Please rewrite the records below with every "GUI agent" changed to "interface agent", keeping everything else the same.

--- DATA PROVIDED ---
*****

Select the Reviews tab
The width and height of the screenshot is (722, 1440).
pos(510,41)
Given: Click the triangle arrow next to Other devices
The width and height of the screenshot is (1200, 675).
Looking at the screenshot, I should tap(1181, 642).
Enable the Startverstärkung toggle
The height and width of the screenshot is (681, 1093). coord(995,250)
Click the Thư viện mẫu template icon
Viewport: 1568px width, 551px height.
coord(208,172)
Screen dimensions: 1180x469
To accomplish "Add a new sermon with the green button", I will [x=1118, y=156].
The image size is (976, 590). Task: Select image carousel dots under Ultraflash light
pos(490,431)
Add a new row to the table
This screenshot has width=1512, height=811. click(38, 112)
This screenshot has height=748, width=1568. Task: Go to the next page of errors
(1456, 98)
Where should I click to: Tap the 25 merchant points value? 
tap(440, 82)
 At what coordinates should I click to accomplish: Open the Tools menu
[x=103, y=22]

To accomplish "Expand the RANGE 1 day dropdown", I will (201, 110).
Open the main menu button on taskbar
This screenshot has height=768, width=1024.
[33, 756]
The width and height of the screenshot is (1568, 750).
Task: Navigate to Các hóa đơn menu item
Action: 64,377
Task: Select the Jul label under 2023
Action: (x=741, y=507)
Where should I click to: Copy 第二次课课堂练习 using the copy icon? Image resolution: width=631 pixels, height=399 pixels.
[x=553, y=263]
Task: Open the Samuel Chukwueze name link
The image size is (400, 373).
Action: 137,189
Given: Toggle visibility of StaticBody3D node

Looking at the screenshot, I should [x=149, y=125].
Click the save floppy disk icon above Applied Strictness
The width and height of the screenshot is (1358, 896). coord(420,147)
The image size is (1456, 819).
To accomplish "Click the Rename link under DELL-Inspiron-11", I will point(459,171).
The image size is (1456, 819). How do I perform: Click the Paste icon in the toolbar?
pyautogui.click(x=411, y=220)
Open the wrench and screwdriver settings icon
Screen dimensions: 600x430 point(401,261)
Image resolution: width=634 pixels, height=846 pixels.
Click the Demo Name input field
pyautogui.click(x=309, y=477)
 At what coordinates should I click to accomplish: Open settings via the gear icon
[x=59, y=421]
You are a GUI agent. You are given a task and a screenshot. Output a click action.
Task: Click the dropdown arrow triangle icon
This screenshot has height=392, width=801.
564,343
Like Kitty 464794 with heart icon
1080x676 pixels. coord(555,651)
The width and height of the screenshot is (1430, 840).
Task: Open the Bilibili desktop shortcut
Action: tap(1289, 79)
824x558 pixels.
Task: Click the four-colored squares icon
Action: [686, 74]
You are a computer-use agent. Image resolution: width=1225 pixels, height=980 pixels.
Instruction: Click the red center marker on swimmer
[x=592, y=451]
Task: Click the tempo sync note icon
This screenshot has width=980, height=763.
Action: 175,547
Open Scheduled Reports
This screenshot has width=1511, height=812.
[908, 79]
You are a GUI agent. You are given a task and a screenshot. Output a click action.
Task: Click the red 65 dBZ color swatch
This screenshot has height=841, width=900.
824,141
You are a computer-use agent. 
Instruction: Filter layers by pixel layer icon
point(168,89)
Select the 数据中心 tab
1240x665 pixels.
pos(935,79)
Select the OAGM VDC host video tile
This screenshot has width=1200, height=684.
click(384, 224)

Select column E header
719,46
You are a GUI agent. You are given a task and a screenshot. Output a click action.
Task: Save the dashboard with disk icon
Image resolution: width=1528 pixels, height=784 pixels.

*****

--- RESULT OF THIS EXERCISE ---
Select the Reviews tab
The width and height of the screenshot is (722, 1440).
pos(510,41)
Given: Click the triangle arrow next to Other devices
The width and height of the screenshot is (1200, 675).
Looking at the screenshot, I should tap(1181, 642).
Enable the Startverstärkung toggle
The height and width of the screenshot is (681, 1093). coord(995,250)
Click the Thư viện mẫu template icon
Viewport: 1568px width, 551px height.
coord(208,172)
Screen dimensions: 1180x469
To accomplish "Add a new sermon with the green button", I will [x=1118, y=156].
The image size is (976, 590). Task: Select image carousel dots under Ultraflash light
pos(490,431)
Add a new row to the table
This screenshot has width=1512, height=811. click(38, 112)
This screenshot has height=748, width=1568. Task: Go to the next page of errors
(1456, 98)
Where should I click to: Tap the 25 merchant points value? 
tap(440, 82)
 At what coordinates should I click to accomplish: Open the Tools menu
[x=103, y=22]

To accomplish "Expand the RANGE 1 day dropdown", I will (201, 110).
Open the main menu button on taskbar
This screenshot has height=768, width=1024.
[33, 756]
The width and height of the screenshot is (1568, 750).
Task: Navigate to Các hóa đơn menu item
Action: 64,377
Task: Select the Jul label under 2023
Action: (x=741, y=507)
Where should I click to: Copy 第二次课课堂练习 using the copy icon? Image resolution: width=631 pixels, height=399 pixels.
[x=553, y=263]
Task: Open the Samuel Chukwueze name link
The image size is (400, 373).
Action: 137,189
Given: Toggle visibility of StaticBody3D node

Looking at the screenshot, I should [x=149, y=125].
Click the save floppy disk icon above Applied Strictness
The width and height of the screenshot is (1358, 896). coord(420,147)
The image size is (1456, 819).
To accomplish "Click the Rename link under DELL-Inspiron-11", I will point(459,171).
The image size is (1456, 819). How do I perform: Click the Paste icon in the toolbar?
pyautogui.click(x=411, y=220)
Open the wrench and screwdriver settings icon
Screen dimensions: 600x430 point(401,261)
Image resolution: width=634 pixels, height=846 pixels.
Click the Demo Name input field
pyautogui.click(x=309, y=477)
 At what coordinates should I click to accomplish: Open settings via the gear icon
[x=59, y=421]
You are a interface agent. You are given a task and a screenshot. Output a click action.
Task: Click the dropdown arrow triangle icon
This screenshot has height=392, width=801.
564,343
Like Kitty 464794 with heart icon
1080x676 pixels. coord(555,651)
The width and height of the screenshot is (1430, 840).
Task: Open the Bilibili desktop shortcut
Action: tap(1289, 79)
824x558 pixels.
Task: Click the four-colored squares icon
Action: [686, 74]
You are a computer-use agent. Image resolution: width=1225 pixels, height=980 pixels.
Instruction: Click the red center marker on swimmer
[x=592, y=451]
Task: Click the tempo sync note icon
This screenshot has width=980, height=763.
Action: 175,547
Open Scheduled Reports
This screenshot has width=1511, height=812.
[908, 79]
You are a interface agent. You are given a task and a screenshot. Output a click action.
Task: Click the red 65 dBZ color swatch
This screenshot has height=841, width=900.
824,141
You are a computer-use agent. 
Instruction: Filter layers by pixel layer icon
point(168,89)
Select the 数据中心 tab
1240x665 pixels.
pos(935,79)
Select the OAGM VDC host video tile
This screenshot has width=1200, height=684.
click(384, 224)

Select column E header
719,46
You are a interface agent. You are given a task and a screenshot. Output a click action.
Task: Save the dashboard with disk icon
Image resolution: width=1528 pixels, height=784 pixels.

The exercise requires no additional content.